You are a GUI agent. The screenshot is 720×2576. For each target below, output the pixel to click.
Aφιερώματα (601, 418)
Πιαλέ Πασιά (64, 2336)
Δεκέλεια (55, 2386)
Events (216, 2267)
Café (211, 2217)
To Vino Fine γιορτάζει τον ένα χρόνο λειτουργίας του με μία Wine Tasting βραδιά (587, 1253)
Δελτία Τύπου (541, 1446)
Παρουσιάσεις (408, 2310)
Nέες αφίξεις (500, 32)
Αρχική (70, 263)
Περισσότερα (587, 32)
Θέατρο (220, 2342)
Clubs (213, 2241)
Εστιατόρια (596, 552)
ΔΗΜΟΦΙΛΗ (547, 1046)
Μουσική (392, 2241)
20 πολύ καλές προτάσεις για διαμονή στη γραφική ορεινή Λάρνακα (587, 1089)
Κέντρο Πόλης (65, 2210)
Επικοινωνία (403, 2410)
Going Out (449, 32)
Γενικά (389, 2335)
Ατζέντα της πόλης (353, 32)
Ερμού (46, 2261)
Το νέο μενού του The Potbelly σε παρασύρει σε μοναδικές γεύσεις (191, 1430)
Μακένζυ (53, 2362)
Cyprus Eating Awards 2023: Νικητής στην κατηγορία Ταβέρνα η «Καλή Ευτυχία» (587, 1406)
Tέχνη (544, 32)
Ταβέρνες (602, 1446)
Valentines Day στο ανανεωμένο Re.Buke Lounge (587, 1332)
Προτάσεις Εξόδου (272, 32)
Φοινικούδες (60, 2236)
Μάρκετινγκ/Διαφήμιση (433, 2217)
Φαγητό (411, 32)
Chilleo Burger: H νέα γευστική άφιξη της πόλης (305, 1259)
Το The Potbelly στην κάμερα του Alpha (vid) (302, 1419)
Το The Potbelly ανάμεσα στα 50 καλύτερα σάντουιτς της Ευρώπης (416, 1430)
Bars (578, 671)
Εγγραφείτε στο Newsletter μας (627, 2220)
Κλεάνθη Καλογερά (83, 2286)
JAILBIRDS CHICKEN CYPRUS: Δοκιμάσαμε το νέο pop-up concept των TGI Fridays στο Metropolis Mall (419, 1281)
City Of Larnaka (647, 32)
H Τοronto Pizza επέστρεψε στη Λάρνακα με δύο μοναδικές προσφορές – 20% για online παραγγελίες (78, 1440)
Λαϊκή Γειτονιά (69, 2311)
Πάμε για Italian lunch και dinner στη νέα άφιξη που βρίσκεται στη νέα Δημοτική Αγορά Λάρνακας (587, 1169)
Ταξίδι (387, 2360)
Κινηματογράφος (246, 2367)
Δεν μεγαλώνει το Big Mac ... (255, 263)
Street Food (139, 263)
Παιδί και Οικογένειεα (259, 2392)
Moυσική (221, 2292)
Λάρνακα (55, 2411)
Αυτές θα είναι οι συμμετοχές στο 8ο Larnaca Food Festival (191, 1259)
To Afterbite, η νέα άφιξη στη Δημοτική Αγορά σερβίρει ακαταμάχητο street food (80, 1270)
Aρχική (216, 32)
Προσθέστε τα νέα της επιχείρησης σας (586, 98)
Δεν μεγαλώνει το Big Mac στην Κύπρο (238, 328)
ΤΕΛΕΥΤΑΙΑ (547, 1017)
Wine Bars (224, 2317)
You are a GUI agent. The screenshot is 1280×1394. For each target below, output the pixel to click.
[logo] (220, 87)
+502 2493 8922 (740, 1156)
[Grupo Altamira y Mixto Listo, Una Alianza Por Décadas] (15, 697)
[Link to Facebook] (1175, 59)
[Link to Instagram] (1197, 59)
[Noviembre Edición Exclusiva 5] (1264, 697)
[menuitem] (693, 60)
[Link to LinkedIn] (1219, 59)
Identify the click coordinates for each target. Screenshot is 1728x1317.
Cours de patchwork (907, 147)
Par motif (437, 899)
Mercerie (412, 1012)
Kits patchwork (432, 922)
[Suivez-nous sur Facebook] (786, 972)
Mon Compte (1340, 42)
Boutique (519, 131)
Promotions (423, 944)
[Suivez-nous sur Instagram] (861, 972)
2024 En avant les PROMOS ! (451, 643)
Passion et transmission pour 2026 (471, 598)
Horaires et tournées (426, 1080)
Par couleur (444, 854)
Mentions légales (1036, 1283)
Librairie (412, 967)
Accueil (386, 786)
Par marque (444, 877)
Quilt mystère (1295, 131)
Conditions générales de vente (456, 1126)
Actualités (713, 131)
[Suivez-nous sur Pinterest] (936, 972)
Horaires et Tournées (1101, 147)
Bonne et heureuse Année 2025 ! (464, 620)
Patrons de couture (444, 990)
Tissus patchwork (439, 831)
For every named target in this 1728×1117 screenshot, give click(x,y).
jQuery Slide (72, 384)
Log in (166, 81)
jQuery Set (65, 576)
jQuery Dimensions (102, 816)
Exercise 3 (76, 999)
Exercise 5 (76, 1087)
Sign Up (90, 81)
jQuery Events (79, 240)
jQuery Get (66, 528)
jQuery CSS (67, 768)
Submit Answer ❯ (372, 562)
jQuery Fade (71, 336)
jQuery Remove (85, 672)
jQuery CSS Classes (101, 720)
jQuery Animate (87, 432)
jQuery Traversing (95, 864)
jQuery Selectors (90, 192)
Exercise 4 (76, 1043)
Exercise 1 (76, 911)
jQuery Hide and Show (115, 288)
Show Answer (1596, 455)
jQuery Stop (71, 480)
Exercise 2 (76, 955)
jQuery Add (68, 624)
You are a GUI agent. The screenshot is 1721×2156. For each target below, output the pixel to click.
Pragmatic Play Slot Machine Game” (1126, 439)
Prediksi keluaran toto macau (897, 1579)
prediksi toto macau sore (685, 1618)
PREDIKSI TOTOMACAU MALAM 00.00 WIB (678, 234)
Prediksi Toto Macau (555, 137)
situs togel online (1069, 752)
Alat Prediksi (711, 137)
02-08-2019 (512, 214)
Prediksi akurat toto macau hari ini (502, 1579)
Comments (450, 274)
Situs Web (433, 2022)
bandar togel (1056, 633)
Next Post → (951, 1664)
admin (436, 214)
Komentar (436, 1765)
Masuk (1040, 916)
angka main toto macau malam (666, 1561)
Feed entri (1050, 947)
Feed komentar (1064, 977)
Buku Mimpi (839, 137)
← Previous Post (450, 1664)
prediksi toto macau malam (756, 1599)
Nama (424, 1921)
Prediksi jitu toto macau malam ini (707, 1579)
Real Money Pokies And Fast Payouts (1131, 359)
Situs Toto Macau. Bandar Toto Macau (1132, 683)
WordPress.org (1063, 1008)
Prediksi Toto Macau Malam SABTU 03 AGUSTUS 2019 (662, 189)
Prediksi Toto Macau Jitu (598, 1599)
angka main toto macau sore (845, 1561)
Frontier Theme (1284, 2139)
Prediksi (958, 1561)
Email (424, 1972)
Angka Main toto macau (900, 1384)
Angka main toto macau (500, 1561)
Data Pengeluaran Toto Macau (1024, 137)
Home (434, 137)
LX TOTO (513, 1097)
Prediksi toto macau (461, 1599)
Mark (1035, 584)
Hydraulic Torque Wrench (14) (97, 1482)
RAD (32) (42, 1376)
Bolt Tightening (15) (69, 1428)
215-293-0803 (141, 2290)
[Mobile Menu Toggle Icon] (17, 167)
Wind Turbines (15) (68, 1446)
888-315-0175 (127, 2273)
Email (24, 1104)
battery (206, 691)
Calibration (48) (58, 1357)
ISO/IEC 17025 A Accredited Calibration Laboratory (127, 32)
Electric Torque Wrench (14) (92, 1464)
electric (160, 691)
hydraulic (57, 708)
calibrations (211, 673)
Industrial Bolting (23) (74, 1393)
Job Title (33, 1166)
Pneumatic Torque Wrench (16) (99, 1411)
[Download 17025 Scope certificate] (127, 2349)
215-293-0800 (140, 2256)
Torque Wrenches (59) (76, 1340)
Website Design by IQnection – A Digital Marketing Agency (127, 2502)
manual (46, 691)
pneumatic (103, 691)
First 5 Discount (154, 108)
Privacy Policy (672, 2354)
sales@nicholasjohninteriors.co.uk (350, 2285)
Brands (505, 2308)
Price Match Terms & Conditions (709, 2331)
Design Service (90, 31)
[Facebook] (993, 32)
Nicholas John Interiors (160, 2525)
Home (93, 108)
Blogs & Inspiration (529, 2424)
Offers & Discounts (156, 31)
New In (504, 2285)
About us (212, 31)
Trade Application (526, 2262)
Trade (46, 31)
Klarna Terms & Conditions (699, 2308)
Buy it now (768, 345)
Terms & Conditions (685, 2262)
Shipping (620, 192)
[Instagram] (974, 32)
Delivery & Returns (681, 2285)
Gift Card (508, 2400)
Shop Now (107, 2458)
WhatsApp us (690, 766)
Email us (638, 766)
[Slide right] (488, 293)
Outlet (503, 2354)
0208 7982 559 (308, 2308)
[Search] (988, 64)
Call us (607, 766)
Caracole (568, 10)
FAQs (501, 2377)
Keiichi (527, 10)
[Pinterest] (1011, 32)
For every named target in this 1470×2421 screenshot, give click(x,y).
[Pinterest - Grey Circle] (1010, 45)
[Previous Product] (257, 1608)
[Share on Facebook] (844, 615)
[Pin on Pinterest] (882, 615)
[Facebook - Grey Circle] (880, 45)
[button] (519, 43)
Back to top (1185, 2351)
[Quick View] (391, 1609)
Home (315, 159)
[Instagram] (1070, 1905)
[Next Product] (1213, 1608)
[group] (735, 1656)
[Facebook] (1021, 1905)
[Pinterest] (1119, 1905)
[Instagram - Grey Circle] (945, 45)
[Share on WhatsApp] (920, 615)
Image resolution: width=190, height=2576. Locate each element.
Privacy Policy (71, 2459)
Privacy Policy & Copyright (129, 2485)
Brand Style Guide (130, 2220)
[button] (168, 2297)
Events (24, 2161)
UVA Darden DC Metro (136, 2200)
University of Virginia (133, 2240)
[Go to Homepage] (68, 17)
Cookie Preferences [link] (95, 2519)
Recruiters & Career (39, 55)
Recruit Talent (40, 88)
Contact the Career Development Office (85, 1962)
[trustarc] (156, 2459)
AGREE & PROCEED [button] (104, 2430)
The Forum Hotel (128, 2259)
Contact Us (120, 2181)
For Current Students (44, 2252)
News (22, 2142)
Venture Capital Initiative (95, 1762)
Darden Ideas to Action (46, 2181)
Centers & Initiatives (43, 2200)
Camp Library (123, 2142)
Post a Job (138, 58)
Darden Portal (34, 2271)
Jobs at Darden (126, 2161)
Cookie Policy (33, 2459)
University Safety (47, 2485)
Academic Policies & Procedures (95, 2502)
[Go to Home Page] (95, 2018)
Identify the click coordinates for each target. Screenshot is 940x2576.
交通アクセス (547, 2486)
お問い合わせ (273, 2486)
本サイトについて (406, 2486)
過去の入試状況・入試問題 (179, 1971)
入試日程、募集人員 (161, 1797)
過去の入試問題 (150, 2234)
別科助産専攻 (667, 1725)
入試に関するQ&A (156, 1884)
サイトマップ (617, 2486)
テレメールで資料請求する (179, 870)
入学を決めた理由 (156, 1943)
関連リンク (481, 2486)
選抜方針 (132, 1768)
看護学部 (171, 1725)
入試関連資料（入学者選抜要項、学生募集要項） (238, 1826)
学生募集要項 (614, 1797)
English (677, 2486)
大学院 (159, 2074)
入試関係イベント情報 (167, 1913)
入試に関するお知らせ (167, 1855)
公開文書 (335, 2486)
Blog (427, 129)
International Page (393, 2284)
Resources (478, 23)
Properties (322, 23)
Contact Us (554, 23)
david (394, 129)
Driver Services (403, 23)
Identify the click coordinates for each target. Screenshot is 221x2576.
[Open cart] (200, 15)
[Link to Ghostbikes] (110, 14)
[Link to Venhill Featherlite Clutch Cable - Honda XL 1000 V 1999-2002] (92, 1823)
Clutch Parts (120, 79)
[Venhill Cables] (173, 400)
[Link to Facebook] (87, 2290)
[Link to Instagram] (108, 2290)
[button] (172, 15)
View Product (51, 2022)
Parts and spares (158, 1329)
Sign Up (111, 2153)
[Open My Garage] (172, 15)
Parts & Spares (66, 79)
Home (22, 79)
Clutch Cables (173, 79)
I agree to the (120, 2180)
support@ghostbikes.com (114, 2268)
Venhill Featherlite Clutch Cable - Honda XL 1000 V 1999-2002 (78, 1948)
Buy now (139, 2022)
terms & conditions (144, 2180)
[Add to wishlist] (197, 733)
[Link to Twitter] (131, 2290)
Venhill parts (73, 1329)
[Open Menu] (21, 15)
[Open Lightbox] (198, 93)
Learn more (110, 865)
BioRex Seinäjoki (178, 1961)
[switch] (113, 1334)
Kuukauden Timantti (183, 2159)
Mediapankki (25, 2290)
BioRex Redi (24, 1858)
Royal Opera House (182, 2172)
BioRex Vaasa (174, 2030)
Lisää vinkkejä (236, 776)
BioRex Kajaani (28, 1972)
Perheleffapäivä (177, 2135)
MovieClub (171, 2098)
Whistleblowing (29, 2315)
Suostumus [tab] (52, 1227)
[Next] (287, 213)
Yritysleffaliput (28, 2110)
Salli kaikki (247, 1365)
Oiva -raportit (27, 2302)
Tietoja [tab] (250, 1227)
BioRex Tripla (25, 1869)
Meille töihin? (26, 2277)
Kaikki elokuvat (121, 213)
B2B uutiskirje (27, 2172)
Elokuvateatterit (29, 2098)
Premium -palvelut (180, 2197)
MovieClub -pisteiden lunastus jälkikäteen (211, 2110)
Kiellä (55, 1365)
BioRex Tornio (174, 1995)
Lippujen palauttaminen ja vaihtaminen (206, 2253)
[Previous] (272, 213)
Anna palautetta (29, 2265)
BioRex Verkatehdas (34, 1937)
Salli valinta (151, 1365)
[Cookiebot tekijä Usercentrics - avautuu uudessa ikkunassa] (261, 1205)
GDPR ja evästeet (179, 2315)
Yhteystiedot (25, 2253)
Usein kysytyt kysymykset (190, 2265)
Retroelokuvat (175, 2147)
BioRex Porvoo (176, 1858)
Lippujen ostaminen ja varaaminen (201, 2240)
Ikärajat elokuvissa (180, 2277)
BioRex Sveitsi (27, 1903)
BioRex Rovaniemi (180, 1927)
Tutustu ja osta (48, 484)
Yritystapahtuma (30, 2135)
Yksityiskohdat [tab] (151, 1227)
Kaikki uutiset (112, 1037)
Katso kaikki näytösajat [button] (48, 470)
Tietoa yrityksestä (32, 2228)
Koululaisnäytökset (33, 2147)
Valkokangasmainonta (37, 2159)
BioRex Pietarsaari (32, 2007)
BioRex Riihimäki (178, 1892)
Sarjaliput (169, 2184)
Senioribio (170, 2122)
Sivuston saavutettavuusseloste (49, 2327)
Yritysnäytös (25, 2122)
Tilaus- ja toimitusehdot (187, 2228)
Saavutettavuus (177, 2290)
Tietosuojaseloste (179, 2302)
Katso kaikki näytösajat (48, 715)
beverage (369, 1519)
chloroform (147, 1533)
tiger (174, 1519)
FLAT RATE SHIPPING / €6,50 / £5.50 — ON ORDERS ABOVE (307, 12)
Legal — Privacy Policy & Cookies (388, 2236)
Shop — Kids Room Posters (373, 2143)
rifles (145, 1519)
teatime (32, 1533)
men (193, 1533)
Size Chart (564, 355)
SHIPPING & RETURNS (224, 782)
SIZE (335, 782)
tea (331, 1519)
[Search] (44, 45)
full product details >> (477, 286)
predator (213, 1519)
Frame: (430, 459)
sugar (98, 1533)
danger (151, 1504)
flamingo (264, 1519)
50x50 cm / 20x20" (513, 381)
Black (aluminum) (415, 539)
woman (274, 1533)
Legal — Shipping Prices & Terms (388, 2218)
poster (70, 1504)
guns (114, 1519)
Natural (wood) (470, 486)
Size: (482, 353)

--------------------------------

Directions — Give again, word for word, the records from their first line to the one with "Επικοινωνία (403, 2410)", and leave out all else.

Your solution —
You are a GUI agent. The screenshot is 720×2576. For each target below, output the pixel to click.
Aφιερώματα (601, 418)
Πιαλέ Πασιά (64, 2336)
Δεκέλεια (55, 2386)
Events (216, 2267)
Café (211, 2217)
To Vino Fine γιορτάζει τον ένα χρόνο λειτουργίας του με μία Wine Tasting βραδιά (587, 1253)
Δελτία Τύπου (541, 1446)
Παρουσιάσεις (408, 2310)
Nέες αφίξεις (500, 32)
Αρχική (70, 263)
Περισσότερα (587, 32)
Θέατρο (220, 2342)
Clubs (213, 2241)
Εστιατόρια (596, 552)
ΔΗΜΟΦΙΛΗ (547, 1046)
Μουσική (392, 2241)
20 πολύ καλές προτάσεις για διαμονή στη γραφική ορεινή Λάρνακα (587, 1089)
Κέντρο Πόλης (65, 2210)
Επικοινωνία (403, 2410)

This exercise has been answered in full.